* _TASK_: Across the records that follow, determine how many lines contain "click" and give only the resulting number.

Saved data entries:
──────────────────────────────
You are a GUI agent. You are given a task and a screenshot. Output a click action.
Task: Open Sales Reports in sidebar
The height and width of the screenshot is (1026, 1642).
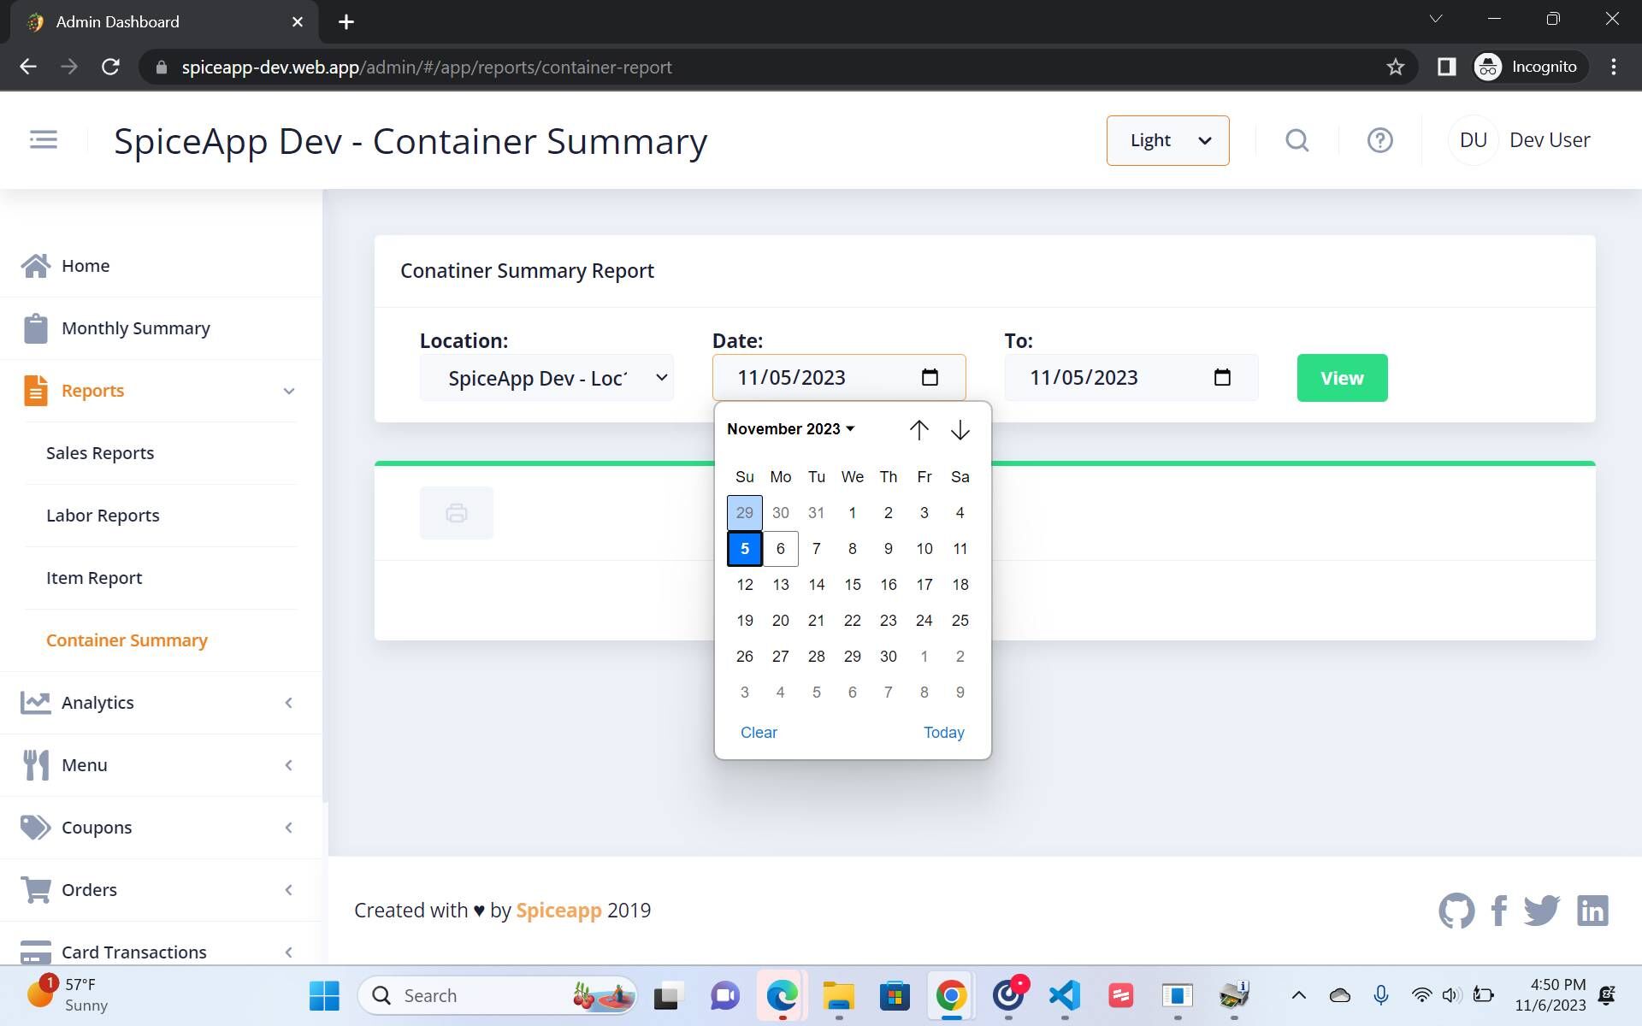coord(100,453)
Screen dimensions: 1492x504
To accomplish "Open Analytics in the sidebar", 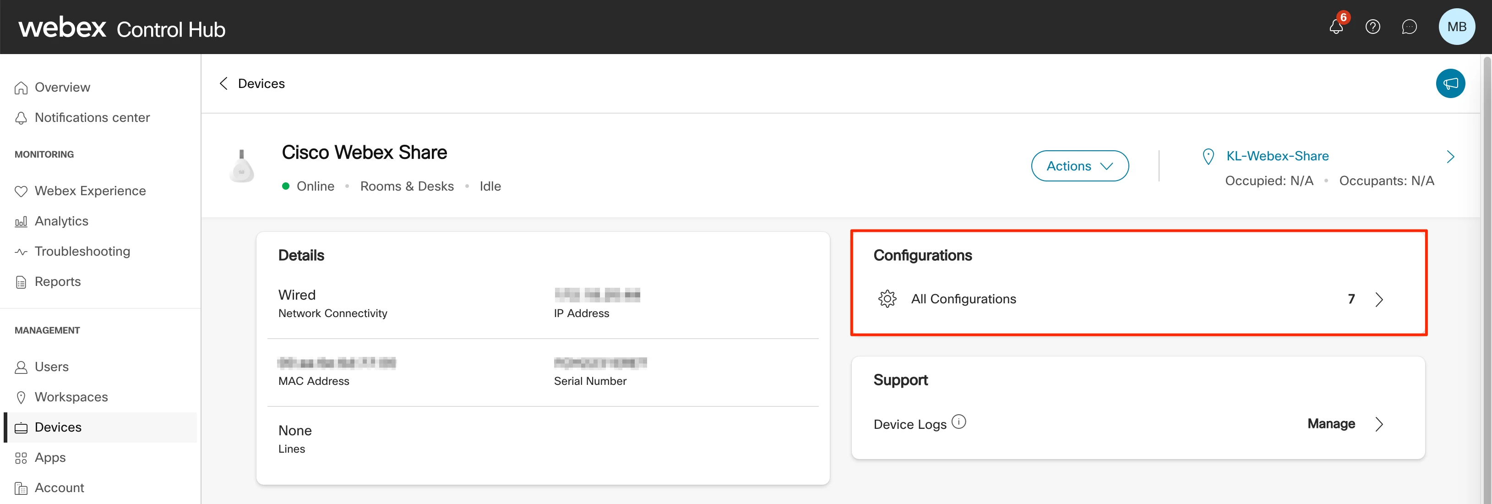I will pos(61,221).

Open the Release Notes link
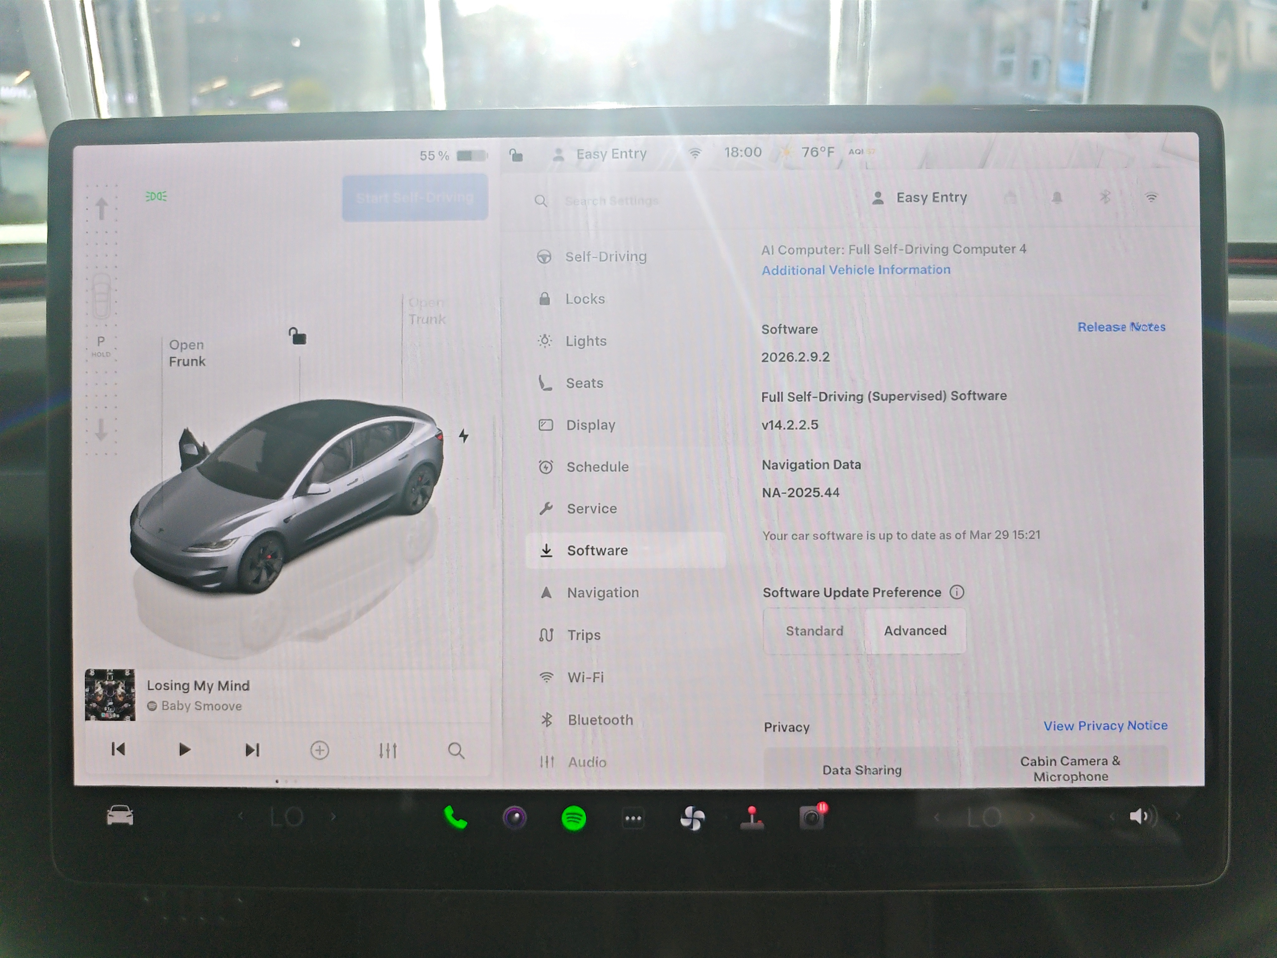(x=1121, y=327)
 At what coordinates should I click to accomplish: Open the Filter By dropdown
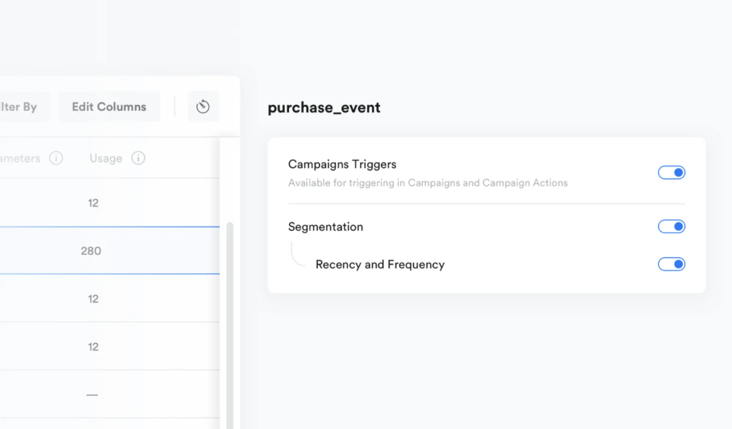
──────────────────────────────
* _ANSWER SPACE_: 2